There is another aspect of the problem. Long-distance launching vehicles for precision-guided conventional warheads and non-nuclear boost-glide weapons are not covered by any agreements. The issue is not included into the security and arms control agenda. It may spark a new arms race. Other countries have no way out but to meet the challenge they face and they do. The concerns are very real, the above mentioned facts prove that the efforts are already in progress. There may be profound implications for international security if the issue is not addressed in time.

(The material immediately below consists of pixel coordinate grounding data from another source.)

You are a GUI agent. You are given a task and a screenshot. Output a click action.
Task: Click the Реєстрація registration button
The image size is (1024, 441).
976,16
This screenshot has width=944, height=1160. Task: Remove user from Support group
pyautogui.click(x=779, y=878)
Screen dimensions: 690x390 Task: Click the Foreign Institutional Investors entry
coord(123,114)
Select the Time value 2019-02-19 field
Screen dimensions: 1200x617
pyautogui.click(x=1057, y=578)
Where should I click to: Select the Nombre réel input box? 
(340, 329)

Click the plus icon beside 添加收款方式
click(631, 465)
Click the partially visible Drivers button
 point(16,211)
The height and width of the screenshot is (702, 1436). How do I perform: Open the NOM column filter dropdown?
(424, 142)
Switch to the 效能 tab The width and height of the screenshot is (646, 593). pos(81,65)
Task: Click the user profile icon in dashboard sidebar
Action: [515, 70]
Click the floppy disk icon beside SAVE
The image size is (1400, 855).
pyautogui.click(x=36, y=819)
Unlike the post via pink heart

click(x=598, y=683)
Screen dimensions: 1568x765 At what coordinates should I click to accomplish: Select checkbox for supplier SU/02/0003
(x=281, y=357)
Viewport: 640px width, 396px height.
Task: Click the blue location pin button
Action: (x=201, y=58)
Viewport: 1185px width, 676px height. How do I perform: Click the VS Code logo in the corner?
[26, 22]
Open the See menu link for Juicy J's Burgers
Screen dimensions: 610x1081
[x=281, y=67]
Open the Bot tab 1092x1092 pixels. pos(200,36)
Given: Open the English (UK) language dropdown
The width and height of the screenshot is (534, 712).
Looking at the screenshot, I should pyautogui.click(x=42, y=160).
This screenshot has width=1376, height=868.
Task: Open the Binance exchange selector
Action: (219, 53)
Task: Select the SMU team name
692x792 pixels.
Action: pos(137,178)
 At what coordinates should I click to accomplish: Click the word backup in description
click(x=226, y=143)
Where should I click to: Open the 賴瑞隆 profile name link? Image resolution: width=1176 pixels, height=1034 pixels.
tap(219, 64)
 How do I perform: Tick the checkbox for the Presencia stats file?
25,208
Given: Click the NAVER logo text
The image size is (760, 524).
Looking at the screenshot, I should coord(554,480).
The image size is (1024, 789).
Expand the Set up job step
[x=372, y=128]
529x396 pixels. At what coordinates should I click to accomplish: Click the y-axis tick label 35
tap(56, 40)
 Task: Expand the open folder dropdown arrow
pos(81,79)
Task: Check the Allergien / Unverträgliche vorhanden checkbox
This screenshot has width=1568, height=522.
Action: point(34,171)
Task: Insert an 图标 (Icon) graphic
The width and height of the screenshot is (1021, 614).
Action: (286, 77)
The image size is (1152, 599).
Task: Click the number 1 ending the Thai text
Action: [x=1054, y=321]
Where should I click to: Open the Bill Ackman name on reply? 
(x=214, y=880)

Discussions within the United States about using CPGS weapons to attack hard and deeply buried targets inevitably raise concerns in Russia about the survivability of silo‐based intercontinental ballistic missiles. Russian officials have expressed their sharp criticism towards the U.S. plans for the PGS initiative.
On June 19, 2013 – just hours before President Barack Obama called for further nuclear reductions in Berlin – President Vladimir Putin issued a preemptive rebuttal, stating that, «we see that work is active around the world on developing high‐precision conventional weapons systems that in their strike capabilities come close to strategic nuclear weapons. Countries that have such weapons substantially increase their offensive capability».
Following the meeting of the Russian Ministry of Defense collegium in Moscow on December 10, 2013, the Defense Minister, Army- General (five stars) Sergei Shoigu, and the chief of the General Staff, Army-General Valery Gerasimov, instructed the top brass on the priorities facing the military. Top commanders were told that the development of Prompt Global Strike one of the major threats the defense plan is linked to.
A plan is being drafted to deploy rail-mounted nuclear missiles as a potential response to Prompt Global Strike. On December 18, 2013, Lieutenant-General (two stars) Sergei Karakaev said, «A defense ministry report has been submitted to the president and the order has been given to develop a preliminary design of a rail-mounted missile system». Karakaev added that extensive analysis of the US system led to the conclusion that «there is a need to reconsider the issue of a rail-mounted missile system given its increased survivability and the extent of our railway network».
«If we are talking about existing ballistic carriers with conventional equipment, it is clearly the path to the escalation of the conflict with the hardest, in fact, apocalyptic consequences», said Deputy Foreign Minister Sergei Ryabkov.
Russian Deputy Prime Minister Dmitry Rogozin said last December that Moscow reserves the right to use nuclear weapons in response to a conventional strike and sees them as a «great equalizer» reducing the likelihood of aggression… Rogozin said that those who «experiment with non-nuclear strategic weapons» should remember that «if we come under attack, we will undoubtedly use nuclear weapons in certain situations to defend our territory and state interests».
The leaders of US and Russia know how to be wise and insightful. That’s how the 1972 ABM and INCSEA, SORT and START treaties were signed and anti-satellite experiments were put on the shelf. Isn’t it time to revive a bit of the past? Other states like China could be included into the arms control process making it a much better alternative to an uncontrolled arms race.